The first witness called was an elderly female, who gave her name Sarah Hodge, servant to Mr. Morton, in whose house the dead man was found. The deponent stated that she had lived six months with her master, who was a gentleman of independent fortune, residing in a very quiet way within half a mile of the town, her only fellow-servant being a male attendant of Mr. Morton, called James-she did not know his other name. Her master was a great invalid, and, to use her own words, seemed "very much troubled in his mind;" but the deponent seldom saw him, her duty being to keep the house clean, and perform the office of cook, while James waited on Mr. Morton, and slept in the next room to him, that he might be ready at all calls. On the morning previous to the night when the body of the deceased was found on the premises, James informed her that he had leave to go and visit his friends, whom he had only seen once since he had returred with his master from abroad. Witness naturally asked how Mr. Morton could do without him; and James answered, that their master had said he was better, and could well spare him for a few days. He further remarked, that she would now have to make Mr. Morton's bed, and wait upon him, as well as look to the housekeeping.

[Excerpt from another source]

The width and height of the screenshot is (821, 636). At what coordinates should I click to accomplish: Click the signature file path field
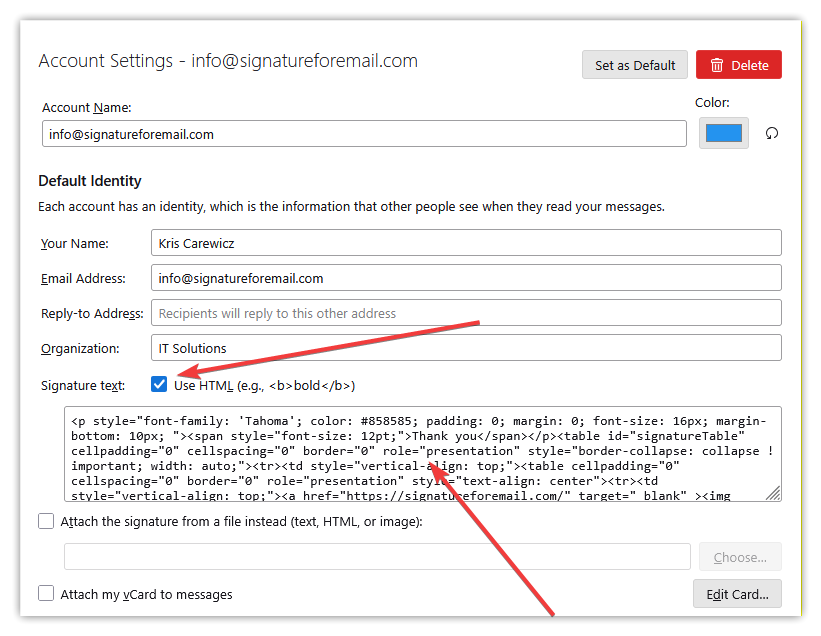(376, 557)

Deponent had occasion to go out on an errand towards evening, and, on returning, went into the parlor, where she saw her master, who told her that James was gone, and that he should not want her any more that night, as he was going to bed. About twelve o'clock on the night in question, or it might be early in the morning of the following day, witness was awoke by the cries of Mr, Morton. Thinking he had been taken suddenly ill, she quickly went to his assistance, but found the door of the dressing-room locked. Her master was talking loudly in the bed-room, which communicated with the dressing-room. He was imploring for mercy, and occasionally uttered the word "murder;" but this was not as an exclamation.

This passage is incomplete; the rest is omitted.